Error message: `Resource exhausted: grpc: received message larger than max.`	The size of the request that Cloud SQL passes to Vertex AI exceeds the gRPC limit of 4 MB per request.
Error message: `Cloud SQL attempts to send a request to Vertex AI. However, the instance is in the %s region, but the Vertex AI endpoint is in the %s region. Make sure the instance and endpoint are in the same region.`	Cloud SQL attempts to send a request to Vertex AI. However, the instance is in one region, but the Vertex AI endpoint is in a different region. To resolve this issue, both the instance and endpoint must be in the same region.
Error message: `The Vertex AI endpoint isn't formatted properly.`	The Vertex AI endpoint isn't formatted properly. For more information, see Use private endpoints for online prediction .
Error message: `Quota exceeded for aiplatform.googleapis.com/online_prediction_requests_per_base_model with base model: textembedding-gecko.`	The number of requests that Cloud SQL passes to Vertex AI exceeds the limit of 1,500 requests per minute per region per model per project.
Error message: `execute command denied to user DB_USER for routine 'mysql.ml_embedding'.`	The MySQL database user doesn't have the necessary privileges to call the `mysql.ml_embedding` function. See the required grants .

Logging

Issue	Troubleshooting
Audit logs are not found.	Data-Access logs are only written if the operation is an authenticated user-driven API call that creates, modifies, or reads user-created data, or if the operation accesses configuration files or metadata of resources.
Operations information is not found in logs.	You want to find more information about an operation. For example, a user was deleted but you can't find out who did it. The logs show the operation started but don't provide any more information. You must enable audit logging for detailed and personal identifying information (PII) like this to be logged.
Logging is using a lot of disk space.	There are three kinds of log files that use disk space: redo logs, general logs and binary logs. Connect to the database and run these commands for details on each type: SHOW VARIABLES LIKE 'innodb_log_file%' ; SELECT ROUND ( SUM ( LENGTH ( argument ) / POW ( 1024 , 2 ), 2 ) AS GB from mysql . general_log ; SHOW BINARY LOGS ;
Log files are hard to read.	You'd rather view the logs as json or text.You can use the `gcloud logging read` command along with linux post-processing commands to download the logs. To download the logs as JSON: gcloud logging read \ "resource.type=cloudsql_database \ AND logName=projects/ `PROJECT_ID` \ /logs/cloudsql.googleapis.com%2F `LOG_NAME` " \ --format json \ --project = `PROJECT_ID` \ --freshness = "1d" \ > downloaded-log.json To download the logs as TEXT: gcloud logging read \ "resource.type=cloudsql_database \ AND logName=projects/ `PROJECT_ID` \ /logs/cloudsql.googleapis.com%2F `LOG_NAME` " \ --format json \ --project = `PROJECT_ID` \ --freshness = "1d" \| jq -rnc --stream 'fromstream(1\|truncate_stream(inputs)) \ \| .textPayload' \ --order = asc > downloaded-log.txt

Manage instances

Issue

Troubleshooting

Slow performance after restarting MySQL.

Cloud SQL allows caching of data in the InnoDB buffer pool. However, after a restart, this cache is always empty, and all reads require a round trip to the backend to get data. As a result, queries can be slower than expected until the cache is filled.

Slow crash recovery.

A large general_log may have accumulated. You can reduce crash recovery time by preventing a large general_log from accumulating. If you have general_log on, truncate the table and only enable general_log for short periods of time.

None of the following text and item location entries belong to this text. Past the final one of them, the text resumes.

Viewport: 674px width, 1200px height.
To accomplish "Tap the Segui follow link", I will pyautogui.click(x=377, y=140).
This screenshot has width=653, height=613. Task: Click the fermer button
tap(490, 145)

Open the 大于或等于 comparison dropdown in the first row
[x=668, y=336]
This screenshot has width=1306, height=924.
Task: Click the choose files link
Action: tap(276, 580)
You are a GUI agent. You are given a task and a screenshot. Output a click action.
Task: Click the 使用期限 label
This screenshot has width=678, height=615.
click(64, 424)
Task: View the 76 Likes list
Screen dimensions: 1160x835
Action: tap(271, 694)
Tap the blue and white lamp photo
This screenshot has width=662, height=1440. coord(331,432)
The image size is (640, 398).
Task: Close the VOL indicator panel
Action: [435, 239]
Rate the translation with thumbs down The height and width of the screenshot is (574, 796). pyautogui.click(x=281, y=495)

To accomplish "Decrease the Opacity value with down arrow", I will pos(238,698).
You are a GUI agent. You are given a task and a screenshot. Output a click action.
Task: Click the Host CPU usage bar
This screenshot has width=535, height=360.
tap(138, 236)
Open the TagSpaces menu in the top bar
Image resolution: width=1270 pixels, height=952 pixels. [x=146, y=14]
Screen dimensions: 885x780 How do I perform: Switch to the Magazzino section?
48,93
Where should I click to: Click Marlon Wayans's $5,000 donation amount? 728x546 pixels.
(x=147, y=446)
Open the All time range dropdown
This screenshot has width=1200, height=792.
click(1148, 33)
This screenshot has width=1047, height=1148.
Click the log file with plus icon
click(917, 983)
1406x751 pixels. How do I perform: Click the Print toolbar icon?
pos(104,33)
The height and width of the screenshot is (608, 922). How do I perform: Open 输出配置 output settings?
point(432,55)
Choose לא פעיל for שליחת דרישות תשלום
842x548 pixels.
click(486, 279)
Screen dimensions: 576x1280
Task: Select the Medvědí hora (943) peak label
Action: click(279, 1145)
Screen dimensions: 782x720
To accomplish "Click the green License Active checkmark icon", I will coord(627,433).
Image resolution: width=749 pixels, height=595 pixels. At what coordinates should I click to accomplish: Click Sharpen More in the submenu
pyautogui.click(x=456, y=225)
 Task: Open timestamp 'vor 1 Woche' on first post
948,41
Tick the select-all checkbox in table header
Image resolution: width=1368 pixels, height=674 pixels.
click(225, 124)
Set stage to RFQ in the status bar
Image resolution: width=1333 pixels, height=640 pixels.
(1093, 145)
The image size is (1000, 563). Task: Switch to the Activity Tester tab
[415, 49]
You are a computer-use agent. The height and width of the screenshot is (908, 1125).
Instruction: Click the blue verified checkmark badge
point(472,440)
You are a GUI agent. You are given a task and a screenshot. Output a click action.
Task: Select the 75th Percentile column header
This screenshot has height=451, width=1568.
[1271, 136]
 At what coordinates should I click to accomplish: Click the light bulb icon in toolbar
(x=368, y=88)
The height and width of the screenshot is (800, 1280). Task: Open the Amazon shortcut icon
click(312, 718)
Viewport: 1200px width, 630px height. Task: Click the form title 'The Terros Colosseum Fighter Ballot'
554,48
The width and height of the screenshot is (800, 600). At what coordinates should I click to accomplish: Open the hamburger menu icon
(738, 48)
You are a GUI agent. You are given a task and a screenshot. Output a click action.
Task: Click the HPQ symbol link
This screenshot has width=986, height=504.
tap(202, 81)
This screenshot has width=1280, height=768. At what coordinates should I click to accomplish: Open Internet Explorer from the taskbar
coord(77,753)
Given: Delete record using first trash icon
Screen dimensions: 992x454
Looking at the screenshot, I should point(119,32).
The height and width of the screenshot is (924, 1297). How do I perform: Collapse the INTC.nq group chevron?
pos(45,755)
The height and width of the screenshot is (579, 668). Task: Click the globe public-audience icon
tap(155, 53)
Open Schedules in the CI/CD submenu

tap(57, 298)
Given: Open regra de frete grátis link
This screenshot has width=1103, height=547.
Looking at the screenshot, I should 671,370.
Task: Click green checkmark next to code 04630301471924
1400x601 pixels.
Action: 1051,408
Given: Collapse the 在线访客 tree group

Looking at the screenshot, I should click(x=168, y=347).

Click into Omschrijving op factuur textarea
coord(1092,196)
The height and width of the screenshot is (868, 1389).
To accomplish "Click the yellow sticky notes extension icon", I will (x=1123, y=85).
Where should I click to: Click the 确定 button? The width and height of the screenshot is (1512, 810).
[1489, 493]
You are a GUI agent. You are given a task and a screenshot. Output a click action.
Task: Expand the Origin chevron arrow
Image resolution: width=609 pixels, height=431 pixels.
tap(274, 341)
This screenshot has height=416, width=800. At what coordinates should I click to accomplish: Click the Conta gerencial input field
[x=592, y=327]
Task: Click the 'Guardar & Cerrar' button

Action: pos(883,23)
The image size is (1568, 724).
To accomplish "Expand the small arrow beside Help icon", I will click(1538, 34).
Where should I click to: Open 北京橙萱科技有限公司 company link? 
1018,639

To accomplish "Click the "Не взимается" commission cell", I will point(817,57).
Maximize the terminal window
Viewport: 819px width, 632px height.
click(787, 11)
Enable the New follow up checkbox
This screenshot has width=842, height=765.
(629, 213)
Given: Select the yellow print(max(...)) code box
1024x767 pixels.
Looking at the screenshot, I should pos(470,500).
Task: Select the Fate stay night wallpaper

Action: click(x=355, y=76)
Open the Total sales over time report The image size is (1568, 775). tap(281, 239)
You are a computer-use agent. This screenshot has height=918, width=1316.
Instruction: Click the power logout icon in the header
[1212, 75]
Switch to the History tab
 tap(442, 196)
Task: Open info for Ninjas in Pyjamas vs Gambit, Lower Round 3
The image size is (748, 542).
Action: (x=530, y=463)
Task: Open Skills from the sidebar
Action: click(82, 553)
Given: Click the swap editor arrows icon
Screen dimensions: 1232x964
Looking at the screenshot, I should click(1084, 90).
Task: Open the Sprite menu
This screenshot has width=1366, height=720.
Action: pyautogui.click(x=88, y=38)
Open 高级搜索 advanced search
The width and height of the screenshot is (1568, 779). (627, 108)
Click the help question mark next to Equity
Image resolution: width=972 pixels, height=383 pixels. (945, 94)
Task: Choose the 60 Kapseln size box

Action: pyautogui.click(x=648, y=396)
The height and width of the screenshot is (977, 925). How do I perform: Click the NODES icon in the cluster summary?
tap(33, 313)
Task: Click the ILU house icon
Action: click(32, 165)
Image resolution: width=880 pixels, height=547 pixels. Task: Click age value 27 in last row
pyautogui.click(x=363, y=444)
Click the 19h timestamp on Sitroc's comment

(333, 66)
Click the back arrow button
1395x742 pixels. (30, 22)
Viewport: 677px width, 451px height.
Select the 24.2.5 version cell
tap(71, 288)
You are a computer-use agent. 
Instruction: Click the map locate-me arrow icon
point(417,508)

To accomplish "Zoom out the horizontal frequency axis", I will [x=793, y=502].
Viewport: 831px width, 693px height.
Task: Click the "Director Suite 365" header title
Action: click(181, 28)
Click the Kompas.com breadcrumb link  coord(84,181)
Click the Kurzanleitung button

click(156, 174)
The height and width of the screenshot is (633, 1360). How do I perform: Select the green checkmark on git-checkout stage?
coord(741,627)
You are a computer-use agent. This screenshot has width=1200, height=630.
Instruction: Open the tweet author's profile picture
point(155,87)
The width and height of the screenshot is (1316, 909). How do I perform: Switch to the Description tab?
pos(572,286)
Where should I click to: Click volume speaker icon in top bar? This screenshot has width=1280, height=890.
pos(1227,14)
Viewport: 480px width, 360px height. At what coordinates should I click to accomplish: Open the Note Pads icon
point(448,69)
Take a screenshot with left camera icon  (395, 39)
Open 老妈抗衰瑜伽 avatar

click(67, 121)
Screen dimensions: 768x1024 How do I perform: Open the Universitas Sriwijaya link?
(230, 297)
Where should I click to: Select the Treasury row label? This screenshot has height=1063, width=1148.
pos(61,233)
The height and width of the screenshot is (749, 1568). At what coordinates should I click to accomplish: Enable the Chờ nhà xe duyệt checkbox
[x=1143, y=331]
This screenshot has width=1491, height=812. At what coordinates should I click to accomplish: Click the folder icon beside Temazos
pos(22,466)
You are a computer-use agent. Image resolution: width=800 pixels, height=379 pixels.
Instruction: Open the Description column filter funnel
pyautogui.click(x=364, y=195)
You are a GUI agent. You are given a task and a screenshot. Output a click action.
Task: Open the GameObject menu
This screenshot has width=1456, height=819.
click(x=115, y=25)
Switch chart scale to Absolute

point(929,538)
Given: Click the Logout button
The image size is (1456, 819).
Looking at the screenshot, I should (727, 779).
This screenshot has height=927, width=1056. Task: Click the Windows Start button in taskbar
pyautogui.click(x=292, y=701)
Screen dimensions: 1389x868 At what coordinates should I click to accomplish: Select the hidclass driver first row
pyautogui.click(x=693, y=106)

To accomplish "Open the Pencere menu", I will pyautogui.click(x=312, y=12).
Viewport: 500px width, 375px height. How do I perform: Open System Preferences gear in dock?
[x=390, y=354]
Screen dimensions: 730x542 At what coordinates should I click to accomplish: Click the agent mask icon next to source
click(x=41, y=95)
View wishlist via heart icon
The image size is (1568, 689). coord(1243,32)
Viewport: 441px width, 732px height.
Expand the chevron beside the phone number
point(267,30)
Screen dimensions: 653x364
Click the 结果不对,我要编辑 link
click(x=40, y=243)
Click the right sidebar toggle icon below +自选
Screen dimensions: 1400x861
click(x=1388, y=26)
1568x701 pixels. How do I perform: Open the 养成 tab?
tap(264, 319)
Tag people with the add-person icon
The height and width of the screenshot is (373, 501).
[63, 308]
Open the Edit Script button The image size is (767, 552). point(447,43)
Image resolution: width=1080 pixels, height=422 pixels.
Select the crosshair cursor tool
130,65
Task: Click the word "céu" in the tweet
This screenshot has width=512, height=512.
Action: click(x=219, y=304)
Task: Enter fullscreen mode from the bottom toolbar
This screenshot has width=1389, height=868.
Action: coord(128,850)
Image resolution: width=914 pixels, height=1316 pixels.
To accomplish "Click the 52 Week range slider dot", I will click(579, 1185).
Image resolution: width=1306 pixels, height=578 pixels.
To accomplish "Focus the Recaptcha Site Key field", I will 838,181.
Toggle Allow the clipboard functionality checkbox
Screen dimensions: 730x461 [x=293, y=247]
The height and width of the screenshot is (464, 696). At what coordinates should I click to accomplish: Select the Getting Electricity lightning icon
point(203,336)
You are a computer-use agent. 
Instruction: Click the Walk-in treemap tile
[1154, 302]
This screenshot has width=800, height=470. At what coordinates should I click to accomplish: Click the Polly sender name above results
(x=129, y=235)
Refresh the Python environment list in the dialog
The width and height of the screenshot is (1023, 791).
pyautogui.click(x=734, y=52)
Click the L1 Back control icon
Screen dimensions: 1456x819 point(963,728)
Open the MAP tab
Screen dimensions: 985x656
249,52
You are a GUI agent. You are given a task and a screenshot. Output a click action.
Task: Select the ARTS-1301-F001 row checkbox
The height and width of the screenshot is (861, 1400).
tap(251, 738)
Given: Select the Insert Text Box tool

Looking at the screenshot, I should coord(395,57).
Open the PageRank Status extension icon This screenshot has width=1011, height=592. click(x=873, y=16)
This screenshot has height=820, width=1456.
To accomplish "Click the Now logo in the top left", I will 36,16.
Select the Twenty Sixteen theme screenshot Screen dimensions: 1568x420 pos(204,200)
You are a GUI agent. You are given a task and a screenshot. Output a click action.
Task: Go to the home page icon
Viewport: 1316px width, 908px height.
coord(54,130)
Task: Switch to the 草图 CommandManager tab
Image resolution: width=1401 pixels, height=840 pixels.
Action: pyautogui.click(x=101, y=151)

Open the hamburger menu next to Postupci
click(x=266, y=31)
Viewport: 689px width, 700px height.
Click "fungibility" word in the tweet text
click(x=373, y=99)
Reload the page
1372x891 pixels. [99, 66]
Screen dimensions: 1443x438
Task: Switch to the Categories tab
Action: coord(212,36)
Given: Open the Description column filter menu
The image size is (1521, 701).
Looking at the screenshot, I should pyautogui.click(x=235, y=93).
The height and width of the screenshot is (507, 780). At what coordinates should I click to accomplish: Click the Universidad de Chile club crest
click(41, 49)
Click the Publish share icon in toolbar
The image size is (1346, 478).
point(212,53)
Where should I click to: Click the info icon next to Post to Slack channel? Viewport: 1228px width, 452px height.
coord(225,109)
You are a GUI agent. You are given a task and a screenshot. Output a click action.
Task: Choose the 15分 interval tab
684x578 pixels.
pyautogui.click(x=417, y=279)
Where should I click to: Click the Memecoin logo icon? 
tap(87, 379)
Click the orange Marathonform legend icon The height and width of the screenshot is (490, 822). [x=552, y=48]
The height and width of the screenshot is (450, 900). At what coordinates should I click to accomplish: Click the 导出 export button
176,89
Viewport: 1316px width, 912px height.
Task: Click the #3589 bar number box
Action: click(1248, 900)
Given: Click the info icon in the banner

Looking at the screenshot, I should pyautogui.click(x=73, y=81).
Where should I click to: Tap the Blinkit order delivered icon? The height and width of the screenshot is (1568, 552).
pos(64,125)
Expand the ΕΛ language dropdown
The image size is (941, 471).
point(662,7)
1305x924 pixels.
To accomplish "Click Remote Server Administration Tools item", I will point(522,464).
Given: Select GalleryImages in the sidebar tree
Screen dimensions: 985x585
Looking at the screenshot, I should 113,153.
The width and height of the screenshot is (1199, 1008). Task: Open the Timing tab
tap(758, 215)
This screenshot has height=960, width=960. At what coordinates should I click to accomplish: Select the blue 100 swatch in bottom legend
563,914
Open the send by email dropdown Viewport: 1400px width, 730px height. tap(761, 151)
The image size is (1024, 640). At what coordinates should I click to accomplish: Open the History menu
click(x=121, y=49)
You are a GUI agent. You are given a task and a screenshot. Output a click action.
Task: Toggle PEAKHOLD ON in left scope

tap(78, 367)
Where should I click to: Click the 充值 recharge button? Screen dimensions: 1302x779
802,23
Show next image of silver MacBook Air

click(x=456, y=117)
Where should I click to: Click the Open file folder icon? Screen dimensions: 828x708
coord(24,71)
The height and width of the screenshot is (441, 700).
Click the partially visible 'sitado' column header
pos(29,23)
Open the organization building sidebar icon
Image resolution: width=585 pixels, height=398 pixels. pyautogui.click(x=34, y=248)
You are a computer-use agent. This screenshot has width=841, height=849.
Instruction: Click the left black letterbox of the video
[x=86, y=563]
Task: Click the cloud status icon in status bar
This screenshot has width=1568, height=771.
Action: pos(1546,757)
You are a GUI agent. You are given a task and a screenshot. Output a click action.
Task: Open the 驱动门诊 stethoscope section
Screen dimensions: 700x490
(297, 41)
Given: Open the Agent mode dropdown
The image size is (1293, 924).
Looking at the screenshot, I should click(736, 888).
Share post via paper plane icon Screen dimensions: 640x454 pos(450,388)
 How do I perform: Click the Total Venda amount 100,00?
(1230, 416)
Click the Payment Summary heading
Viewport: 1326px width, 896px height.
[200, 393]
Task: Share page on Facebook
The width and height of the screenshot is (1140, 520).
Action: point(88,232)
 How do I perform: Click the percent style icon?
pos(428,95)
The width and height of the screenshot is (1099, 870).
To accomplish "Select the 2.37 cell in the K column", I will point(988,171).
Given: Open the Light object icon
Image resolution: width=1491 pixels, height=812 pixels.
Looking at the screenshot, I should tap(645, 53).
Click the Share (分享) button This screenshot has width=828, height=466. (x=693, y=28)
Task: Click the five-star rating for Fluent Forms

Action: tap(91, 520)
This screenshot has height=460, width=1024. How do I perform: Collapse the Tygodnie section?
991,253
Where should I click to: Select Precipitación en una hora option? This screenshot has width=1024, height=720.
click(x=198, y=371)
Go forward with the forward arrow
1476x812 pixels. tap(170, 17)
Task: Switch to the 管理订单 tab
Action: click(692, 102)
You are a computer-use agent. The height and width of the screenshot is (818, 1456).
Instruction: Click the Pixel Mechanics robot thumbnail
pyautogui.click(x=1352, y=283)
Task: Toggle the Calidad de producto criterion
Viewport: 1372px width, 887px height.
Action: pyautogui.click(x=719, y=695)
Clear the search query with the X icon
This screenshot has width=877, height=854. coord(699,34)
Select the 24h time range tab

You can find out the size of the general logs by connecting to the database and running this query:

SELECT ROUND(SUM(LENGTH(argument)/POW(1024,2)),2) from mysql.general_log;

You want to find out what is using up storage.

For example, you notice that your database is using only three GB, but storage says that 14 GB is being used. Most of the space not used by tables is used by binary logs and/or temporary files.

Things to try:

You can check the storage occupied by binary logs using the following command in the MySQL command line interface: SHOW BINARY LOGS;
Temporary tables may also be occupying a significant amount of storage space. To check the temporary space usage, use the following command: SELECT * FROM INFORMATION_SCHEMA.FILES WHERE TABLESPACE_NAME='innodb_temporary'\G .
The following command lets you check the redo log size: SHOW VARIABLES LIKE 'innodb_log_file%';
You can check the size of general_log , if it is enabled, with the help of this command: SELECT ROUND(SUM(LENGTH(argument)/POW(1024,2)),2) AS GB from mysql.general_log;
If needed, you can truncate your log tables by using the API. For more information, see the instances.truncateLog reference page .
Learn more about setting and configuring slow-query logs.

Queries are blocked.

It's possible for queries to lock the MySQL database causing all subsequent queries to block/timeout.

Connect to the database and execute this query:

SHOW PROCESSLIST .

The first item in the list may be the one holding the lock, which the subsequent items are waiting on.

The SHOW INNODB STATUS query can also be helpful.

You are unable to manually delete binary logs.

Binary logs cannot be manually deleted. Binary logs are automatically deleted with their associated automatic backup, which generally happens after about seven days.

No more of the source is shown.